Family participation and a transdisciplinary interaction among health professionals is the ideal model to change their perception regarding oral health, which is left mostly in a secondary plane by patients with chronic disease [33]. It is common for children and adolescents with CKD and their families focus their activities around the treatment of the disease, neglecting or leaving aside important aspects related to other spheres of their lives, such as oral health. Thus, the introduction of the dental team to the medical service helps to guide, motivate, promote oral health and help to introduce preventive programs which will improve general and oral health conditions and provide better quality of life, ensuring a successful transition from infancy and adolescence to adulthood.

Other important variables that may directly affect the outcome are socioeconomic characteristics.

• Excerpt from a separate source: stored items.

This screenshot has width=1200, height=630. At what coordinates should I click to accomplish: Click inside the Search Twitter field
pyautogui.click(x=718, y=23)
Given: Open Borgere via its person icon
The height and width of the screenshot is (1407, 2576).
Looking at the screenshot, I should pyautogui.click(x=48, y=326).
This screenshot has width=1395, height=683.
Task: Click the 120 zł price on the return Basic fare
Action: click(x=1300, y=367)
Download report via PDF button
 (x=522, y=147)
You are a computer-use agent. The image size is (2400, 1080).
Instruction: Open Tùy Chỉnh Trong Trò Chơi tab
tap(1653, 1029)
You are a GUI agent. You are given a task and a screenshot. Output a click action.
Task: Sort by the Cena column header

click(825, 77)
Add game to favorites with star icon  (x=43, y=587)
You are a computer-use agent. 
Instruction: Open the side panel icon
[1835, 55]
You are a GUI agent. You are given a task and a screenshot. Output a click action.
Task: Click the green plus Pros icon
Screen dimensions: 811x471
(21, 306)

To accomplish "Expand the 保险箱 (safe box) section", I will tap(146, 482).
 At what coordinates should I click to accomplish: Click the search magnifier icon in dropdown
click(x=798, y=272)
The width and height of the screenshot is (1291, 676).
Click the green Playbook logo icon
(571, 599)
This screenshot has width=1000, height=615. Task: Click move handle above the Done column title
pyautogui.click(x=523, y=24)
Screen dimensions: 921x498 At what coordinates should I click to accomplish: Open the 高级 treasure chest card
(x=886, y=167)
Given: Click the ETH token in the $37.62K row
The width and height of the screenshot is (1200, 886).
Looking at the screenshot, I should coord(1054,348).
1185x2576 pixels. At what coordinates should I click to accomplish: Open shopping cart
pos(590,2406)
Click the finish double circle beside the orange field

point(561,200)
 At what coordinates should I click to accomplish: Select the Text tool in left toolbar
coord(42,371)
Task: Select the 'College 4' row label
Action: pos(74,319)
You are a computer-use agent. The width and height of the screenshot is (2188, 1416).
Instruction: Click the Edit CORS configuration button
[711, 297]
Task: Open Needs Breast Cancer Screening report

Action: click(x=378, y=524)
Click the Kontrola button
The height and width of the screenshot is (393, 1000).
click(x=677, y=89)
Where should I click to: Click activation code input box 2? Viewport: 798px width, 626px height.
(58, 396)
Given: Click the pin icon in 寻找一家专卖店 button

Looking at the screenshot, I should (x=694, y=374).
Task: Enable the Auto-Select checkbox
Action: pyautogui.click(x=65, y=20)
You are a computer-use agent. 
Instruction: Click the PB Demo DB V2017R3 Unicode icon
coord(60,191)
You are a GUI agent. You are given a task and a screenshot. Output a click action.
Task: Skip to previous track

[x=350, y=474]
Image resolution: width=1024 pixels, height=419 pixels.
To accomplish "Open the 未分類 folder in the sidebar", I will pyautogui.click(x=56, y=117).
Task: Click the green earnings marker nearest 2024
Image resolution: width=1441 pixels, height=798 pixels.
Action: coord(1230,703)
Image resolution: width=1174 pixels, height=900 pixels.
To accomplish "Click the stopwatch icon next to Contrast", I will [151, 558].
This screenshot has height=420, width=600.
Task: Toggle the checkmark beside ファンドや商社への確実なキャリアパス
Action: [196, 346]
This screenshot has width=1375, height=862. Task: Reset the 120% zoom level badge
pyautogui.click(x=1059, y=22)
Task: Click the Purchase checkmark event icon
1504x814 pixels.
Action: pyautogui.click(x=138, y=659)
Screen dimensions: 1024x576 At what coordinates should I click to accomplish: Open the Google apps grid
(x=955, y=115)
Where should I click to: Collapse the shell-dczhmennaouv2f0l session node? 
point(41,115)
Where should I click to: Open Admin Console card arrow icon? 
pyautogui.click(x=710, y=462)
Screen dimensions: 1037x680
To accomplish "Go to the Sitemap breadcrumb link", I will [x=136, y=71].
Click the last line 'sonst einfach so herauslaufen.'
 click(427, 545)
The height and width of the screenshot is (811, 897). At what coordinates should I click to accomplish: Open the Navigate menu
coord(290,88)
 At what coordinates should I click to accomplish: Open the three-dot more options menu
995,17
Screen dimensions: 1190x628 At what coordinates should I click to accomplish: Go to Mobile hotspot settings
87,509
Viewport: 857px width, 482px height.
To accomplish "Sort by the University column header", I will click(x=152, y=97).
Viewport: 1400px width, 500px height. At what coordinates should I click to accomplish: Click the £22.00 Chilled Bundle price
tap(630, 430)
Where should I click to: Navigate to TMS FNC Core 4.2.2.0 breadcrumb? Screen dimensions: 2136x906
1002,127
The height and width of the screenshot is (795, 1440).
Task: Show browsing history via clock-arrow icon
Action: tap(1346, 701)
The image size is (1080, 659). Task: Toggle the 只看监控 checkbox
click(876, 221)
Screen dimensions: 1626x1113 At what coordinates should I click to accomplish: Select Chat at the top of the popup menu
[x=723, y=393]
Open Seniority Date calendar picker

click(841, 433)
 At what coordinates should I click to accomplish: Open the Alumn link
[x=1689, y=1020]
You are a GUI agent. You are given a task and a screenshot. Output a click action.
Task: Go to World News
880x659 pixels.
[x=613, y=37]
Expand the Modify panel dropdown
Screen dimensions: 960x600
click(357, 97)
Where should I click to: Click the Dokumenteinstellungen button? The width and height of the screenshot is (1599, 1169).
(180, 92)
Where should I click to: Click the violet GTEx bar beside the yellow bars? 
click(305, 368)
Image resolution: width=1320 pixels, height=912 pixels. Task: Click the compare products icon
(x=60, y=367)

Some studies [34,35,36,37] attribute that families with low socioeconomic conditions may have more oral diseases and worse HRQoL. Our study shows that there was an association between schooling and household income of families with the OHRQoL in the univariate model, but the significance was lost in the final adjusted model.

The present study presents inherent limitations to a cross-sectional design and some degree of information bias may have occurred. Longitudinal studies are needed to support the development of public health programs aimed to reduce the impact of oral disorders and diseases within CKD population. The evaluation of HRQoL and OHRQoL may contribute to improve public health strategies directed to children and adolescents with CKD, since there is a lack of planning actions for oral health directed to them.

The perception of CKD population regarding their oral condition and the impact on their OHRQoL is an important step in the development of less invasive and more humanistic care for this population. Our study investigated this important issue in the pediatric population with CKD and found a relationship between oral health and oral/health-related quality of life. We addressed an issue that, to the best of our knowledge, this has not been discussed before. Oral diseases and conditions can be considered a public health problem for this population, and thrives in the development of new researches in this area for better understanding the subject and consequently the development of more appropriate approaches and treatments are recommended. This study raises the attention on the need of a transdisciplinary approach, since the treatment of these patients clearly includes challenges in social, emotional, schooling, physical and oral aspects.

Conclusion

The elaboration of public policies that contemplate the early dental preventive intervention in CKD individuals should occur aiming to improve their oral health, once oral conditions can directly affect the aspects of the HRQoL and OHRQoL of these individuals.